Private Placement Financing

On August 2, 2007, we completed a $2 million private placement involving the issuance of our secured convertible notes and warrants pursuant to subscription agreements ("Subscription Agreements") with six accredited investors. This private placement financing closed on August 6, 2007. Under the terms of the financing, we issued and sold two-year secured convertible notes in the principal amount of $2,000,000 to investors, secured by all of the assets of Ever-Glory excluding its subsidiaries. As of September 30, 2008, the note holders had converted the entire principal amount of these notes, plus accrued interest, into an aggregate of 909,091 shares of common stock of the Company.

Recent Events

On July 16, 2008, our shares of common stock began trading on the American Stock Exchange ("AMEX") under the trading symbol "EVK." We are the first Chinese apparel company to have its securities listed on AMEX.

According to the Articles of Association of Goldenway, Goldenway had to fulfill registered capital requirements of $17,487,894 within three years from February 2, 2005. As of February 1, 2008, the Company fulfilled $3,630,000 of its registered capital requirements and had a registered capital commitment of $13,857,894 payable by February 1, 2008. In April 2008, we obtained approval from the government granting an extension to make the required capital contribution by July 25, 2008. As of July 10, 2008, the Company fulfilled $5,630,000 of its registered capital requirements and had a registered capital commitment of $11,857,894 payable by July 25, 2008. In July 2008, the Company obtained the approval from the government granting a further extension to make the required capital contribution until April 25, 2009.

In July 2008, we renewed our credit facility with Nanjing Bank, which provides us with short-term lending of up to $7.3 million for a two year term.
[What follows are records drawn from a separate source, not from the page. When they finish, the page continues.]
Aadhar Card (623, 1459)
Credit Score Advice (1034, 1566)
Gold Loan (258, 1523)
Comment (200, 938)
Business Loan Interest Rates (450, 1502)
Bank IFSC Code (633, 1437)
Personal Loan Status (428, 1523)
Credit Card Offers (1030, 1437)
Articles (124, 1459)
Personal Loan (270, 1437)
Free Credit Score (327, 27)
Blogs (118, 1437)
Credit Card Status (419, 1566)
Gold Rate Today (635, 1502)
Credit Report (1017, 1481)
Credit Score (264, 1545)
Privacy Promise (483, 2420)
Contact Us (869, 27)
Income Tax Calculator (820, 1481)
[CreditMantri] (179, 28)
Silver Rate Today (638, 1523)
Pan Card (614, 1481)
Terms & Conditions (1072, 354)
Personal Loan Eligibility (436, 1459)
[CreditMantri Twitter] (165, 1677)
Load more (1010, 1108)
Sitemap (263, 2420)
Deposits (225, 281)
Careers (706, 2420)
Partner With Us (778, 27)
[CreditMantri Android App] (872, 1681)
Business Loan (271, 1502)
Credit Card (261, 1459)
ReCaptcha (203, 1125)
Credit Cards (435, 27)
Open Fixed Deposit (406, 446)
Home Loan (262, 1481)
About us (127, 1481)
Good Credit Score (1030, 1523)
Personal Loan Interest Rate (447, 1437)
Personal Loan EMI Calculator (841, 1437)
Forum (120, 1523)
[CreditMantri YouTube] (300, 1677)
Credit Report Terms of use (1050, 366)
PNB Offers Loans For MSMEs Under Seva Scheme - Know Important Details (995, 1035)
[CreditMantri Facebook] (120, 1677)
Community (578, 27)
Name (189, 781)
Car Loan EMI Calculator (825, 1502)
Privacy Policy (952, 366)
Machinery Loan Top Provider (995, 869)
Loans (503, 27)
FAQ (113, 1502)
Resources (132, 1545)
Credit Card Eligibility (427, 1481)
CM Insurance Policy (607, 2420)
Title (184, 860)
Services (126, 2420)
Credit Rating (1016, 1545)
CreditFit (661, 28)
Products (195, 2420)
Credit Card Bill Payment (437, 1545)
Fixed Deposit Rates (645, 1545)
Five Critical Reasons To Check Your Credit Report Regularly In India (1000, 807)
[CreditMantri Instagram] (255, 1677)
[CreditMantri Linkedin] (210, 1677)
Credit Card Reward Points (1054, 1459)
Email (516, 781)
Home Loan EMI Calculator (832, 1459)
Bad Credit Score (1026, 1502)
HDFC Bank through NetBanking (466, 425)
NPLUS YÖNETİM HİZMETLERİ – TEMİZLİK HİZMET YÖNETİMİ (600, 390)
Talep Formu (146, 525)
The credit facility is used to fund daily operations, and is available until July 31, 2010. As of September 30, 2008, we had an outstanding balance of $5.8 million, on which we pay interest at the rate of 7.22%. The loans with Nanjing Bank are secured by our land use rights and buildings.

Sales and Expenses

We market and sell our products through a combination of international distributors and direct sales to brands and retail chain stores primarily in Europe, the United States and Japan. We also manufacture, market, and distribute our own branded products in our domestic market through our LA GO GO joint venture.

For our new customers, we ordinarily accept orders backed by a letter of credit. For our established customers, we generally accept payment within 30 to 120 days following delivery of finished goods to the customer.

Cost of goods sold includes direct material cost, direct labor cost and manufacturing overheads, including depreciation of production equipment consistent with the revenue earned, and rent paid by our retail business.

Our selling expenses consist primarily of transportation and unloading charges and product inspection charges.

Our general and administrative expenses consist primarily of executive, finance, accounting, facilities and human resources personnel, office expenses and professional fees.

CRITICAL ACCOUNTING POLICIES

We have identified critical accounting policies that, as a result of judgments, uncertainties, uniqueness and complexities of the underlying accounting standards and operation involved could result in material changes to our financial position or results of operations under different conditions or using different assumptions.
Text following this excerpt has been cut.